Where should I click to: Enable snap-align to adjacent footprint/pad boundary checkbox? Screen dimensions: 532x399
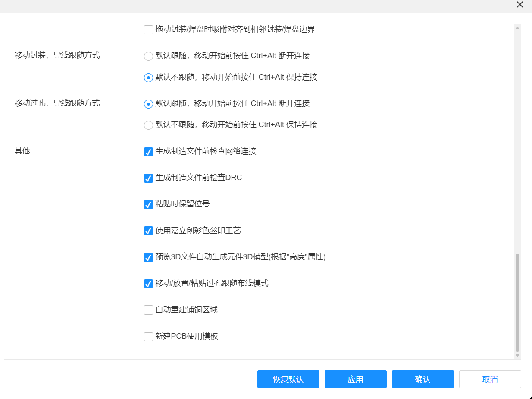(x=148, y=30)
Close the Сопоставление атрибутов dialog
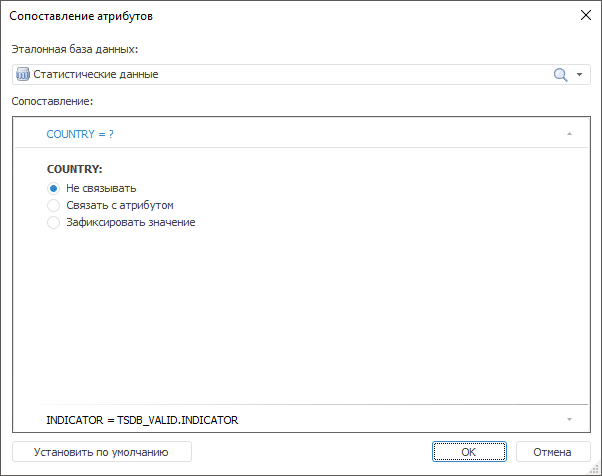Screen dimensions: 602x476 [x=585, y=16]
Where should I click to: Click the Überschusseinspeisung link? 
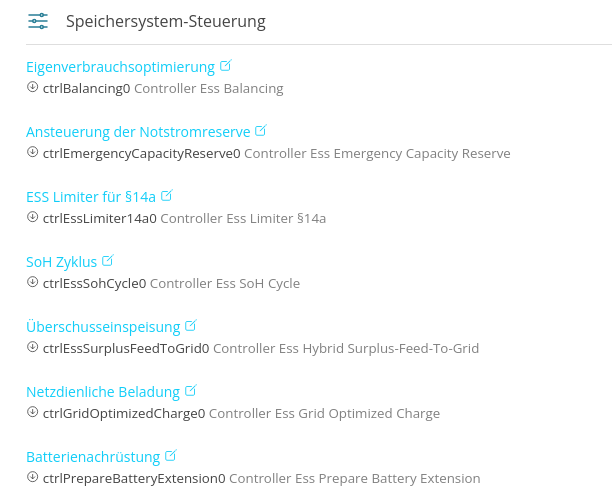tap(103, 326)
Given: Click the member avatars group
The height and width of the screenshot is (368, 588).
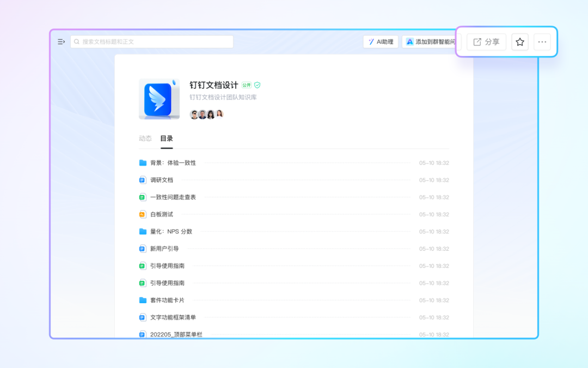Looking at the screenshot, I should pos(206,114).
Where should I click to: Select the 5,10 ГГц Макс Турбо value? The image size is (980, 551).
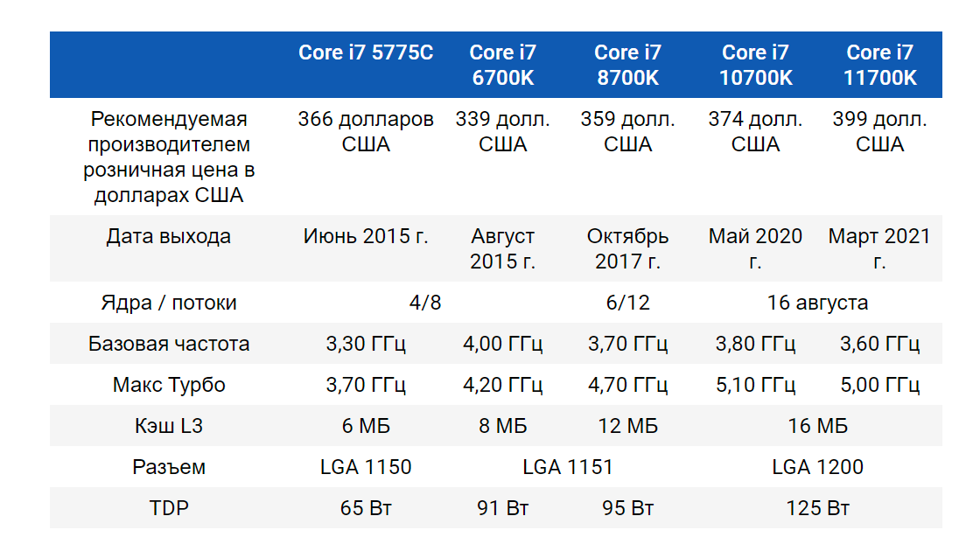[x=756, y=385]
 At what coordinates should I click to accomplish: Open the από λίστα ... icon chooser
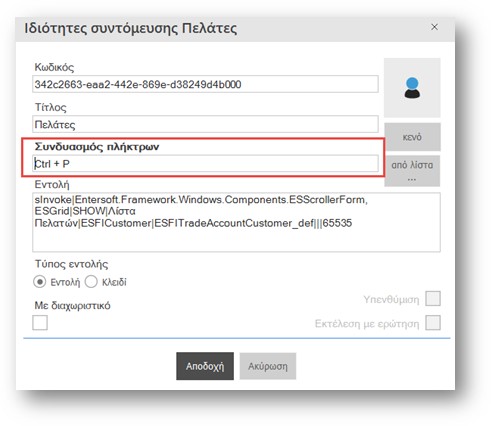412,171
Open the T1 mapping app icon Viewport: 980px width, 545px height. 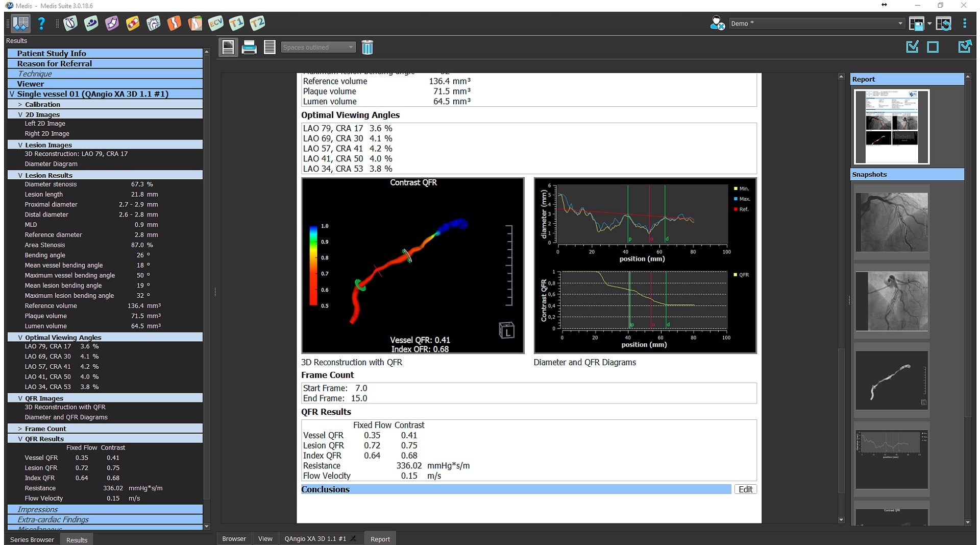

> EXERCISE BRIEF: Nothing but the lines from the line with "Where should I click to: Select" through the last line of the listing above should be repeated, and pictures should be left out.

> SOLUTION FOR THIS EXERCISE:
Where should I click to: Select the 5,10 ГГц Макс Турбо value? The image size is (980, 551).
[x=756, y=385]
 At what coordinates should I click to accomplish: Open the από λίστα ... icon chooser
412,171
Open the T1 mapping app icon Viewport: 980px width, 545px height. 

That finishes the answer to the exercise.